The graduate will have attained the knowledge needed for numerical solution of practical problems from discretization through numerical analysis up to implementation and verification. He/she will be able to choose an appropriate numerical method for a given problem, conduct its numerical analysis, and implement its computation including analysis of numerical error. The graduate will be able to critically examine, assess, and tune the whole process of the numerical solution, and can assess the agreement between the numerical results and reality. He/she will be able to carry out an analytical approach to the solution of a general problem based on thorough and rigorous reasoning. The graduate will be qualified for doctoral studies and for employment in industry, basic or applied research, or government institutions.
Assumed knowledge
It is assumed that an incoming student of this branch has sufficient knowledge of the following topics and fields:
- –Differential calculus for functions of one and several real variables. Integral calculus for functions of one variable. Measure theory, Lebesgue measure and Lebesgue integral.
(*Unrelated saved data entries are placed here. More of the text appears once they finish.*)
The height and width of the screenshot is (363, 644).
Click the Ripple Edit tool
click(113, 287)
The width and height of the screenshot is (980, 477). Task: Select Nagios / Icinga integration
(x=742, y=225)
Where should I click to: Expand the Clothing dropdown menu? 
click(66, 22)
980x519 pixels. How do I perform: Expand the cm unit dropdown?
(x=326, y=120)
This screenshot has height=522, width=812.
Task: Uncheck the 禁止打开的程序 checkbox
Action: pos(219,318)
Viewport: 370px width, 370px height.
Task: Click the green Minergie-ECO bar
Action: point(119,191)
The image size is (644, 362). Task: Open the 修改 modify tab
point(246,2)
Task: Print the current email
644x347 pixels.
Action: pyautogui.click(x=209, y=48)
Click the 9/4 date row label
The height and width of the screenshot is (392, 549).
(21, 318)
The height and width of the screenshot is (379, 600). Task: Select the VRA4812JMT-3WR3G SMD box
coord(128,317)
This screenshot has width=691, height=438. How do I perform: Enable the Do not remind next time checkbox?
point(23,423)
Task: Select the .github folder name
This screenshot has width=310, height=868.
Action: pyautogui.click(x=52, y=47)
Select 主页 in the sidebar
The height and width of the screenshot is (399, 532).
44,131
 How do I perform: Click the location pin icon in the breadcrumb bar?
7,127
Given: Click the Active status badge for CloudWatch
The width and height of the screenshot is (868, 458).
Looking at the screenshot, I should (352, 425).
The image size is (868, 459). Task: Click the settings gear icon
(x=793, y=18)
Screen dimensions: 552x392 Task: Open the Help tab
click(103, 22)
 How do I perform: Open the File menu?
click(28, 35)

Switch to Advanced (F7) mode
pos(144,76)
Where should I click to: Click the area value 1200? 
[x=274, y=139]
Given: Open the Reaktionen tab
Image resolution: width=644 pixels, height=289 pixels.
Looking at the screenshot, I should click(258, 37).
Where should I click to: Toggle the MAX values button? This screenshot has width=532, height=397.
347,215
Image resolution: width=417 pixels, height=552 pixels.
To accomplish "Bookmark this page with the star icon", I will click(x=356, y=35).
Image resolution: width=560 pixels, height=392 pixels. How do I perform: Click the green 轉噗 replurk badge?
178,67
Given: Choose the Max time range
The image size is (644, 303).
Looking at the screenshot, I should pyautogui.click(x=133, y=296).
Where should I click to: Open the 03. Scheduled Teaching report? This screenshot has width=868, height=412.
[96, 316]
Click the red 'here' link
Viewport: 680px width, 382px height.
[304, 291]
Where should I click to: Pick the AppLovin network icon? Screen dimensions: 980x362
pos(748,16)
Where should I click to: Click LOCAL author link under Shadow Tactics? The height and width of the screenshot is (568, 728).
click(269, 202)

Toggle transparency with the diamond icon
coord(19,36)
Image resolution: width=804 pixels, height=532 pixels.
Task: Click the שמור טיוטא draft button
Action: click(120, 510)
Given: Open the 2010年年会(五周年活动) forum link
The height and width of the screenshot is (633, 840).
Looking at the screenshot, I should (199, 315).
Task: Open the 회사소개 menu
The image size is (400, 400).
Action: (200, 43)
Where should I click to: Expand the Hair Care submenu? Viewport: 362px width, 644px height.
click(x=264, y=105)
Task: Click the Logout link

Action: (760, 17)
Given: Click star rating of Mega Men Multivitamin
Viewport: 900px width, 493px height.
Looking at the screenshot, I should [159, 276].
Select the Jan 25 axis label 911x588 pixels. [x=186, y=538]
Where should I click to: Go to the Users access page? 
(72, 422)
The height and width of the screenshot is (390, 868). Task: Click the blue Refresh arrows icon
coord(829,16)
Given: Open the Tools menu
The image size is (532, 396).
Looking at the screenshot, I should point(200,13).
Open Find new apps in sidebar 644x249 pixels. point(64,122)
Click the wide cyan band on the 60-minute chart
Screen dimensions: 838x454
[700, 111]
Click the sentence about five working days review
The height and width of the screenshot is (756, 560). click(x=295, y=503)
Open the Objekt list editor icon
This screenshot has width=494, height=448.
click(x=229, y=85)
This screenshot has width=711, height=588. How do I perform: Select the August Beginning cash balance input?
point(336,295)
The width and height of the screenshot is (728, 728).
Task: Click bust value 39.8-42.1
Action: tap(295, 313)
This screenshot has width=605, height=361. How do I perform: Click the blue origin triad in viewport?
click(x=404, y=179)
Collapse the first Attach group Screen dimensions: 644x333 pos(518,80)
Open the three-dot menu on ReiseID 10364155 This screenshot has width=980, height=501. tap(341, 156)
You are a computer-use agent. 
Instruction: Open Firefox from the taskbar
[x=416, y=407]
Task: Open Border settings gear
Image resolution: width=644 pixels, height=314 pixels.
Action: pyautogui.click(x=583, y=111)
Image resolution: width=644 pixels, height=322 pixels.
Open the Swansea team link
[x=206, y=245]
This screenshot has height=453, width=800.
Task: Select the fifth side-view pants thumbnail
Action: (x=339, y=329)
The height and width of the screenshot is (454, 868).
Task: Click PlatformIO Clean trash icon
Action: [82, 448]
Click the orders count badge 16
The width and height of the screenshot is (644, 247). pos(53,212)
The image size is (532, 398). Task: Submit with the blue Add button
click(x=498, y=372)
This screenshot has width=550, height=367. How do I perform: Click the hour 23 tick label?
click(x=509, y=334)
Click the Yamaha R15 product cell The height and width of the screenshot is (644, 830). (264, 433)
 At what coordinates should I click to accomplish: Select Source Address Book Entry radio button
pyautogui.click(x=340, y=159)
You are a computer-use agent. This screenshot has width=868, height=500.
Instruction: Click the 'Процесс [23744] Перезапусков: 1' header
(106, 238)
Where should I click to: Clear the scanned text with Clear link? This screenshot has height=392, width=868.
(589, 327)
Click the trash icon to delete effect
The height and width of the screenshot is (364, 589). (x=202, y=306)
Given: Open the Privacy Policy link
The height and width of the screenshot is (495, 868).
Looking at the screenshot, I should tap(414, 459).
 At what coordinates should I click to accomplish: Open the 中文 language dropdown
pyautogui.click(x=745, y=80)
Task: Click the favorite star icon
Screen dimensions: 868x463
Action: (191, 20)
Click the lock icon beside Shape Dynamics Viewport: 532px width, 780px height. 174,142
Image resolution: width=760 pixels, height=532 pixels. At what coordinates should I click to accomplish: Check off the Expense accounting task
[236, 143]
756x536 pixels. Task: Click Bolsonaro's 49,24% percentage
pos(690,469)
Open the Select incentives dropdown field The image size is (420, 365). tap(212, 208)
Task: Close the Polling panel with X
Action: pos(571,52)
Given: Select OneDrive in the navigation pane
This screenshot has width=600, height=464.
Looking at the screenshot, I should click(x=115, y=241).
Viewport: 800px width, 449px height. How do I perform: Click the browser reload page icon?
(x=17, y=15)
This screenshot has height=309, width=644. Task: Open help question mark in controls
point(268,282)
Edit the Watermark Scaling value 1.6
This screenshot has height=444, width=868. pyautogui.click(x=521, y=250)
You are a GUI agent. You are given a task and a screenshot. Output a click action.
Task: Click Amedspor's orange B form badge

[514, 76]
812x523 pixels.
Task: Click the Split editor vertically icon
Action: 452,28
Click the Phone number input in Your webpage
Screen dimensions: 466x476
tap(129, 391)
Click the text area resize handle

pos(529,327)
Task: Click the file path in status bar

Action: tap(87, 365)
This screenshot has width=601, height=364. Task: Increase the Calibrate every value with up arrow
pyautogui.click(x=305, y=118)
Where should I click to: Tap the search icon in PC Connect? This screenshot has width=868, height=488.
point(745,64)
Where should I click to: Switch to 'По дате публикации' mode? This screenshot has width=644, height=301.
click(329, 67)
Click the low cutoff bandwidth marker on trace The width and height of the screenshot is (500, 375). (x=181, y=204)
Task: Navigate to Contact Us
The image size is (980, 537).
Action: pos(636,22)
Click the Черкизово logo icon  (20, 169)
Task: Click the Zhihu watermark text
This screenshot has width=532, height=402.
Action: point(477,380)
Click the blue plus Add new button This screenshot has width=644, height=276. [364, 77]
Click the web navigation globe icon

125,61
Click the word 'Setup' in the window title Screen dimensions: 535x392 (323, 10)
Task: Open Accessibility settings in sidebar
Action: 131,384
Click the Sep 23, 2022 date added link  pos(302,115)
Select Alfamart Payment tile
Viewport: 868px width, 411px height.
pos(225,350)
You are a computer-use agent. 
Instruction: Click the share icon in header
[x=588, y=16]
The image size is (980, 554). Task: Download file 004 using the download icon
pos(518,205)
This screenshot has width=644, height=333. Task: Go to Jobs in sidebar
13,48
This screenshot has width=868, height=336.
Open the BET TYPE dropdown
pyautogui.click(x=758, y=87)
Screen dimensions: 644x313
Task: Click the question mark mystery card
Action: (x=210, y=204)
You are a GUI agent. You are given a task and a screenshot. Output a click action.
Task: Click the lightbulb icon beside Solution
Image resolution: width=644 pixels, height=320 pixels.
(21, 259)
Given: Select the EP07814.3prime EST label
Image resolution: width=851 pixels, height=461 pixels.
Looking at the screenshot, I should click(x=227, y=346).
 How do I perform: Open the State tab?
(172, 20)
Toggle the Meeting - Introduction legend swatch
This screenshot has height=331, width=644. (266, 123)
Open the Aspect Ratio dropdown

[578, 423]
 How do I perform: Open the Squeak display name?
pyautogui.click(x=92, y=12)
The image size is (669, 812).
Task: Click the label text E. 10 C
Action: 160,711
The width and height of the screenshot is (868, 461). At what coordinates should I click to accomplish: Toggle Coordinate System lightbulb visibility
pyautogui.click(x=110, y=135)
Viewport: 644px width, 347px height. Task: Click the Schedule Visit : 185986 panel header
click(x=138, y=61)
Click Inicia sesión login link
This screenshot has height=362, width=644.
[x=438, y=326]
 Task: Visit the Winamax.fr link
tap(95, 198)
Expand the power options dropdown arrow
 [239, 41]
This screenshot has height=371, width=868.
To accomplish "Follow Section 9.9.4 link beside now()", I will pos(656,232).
Basics of algebra (matrix calculus, vector spaces).
- –Foundations of functional analysis (Banach and Hilbert spaces, duals, bounded operators, compact operators, basics of the theory of distributions), theory of ordinary differential equations (basic properties of the solution and maximal solutions, systems of linear equations, stability) and partial differential equations (quasilinear equations of first order, Laplace equation, heat equation and wave equation).
- –Foundations of numerical mathematics (numerical quadrature, basics of the numerical solution of ordinary differential equations, finite difference method for partial differential equations) and of analysis of matrix computations (Schur theorem, orthogonal transformations, matrix decompositions, basic iterative methods).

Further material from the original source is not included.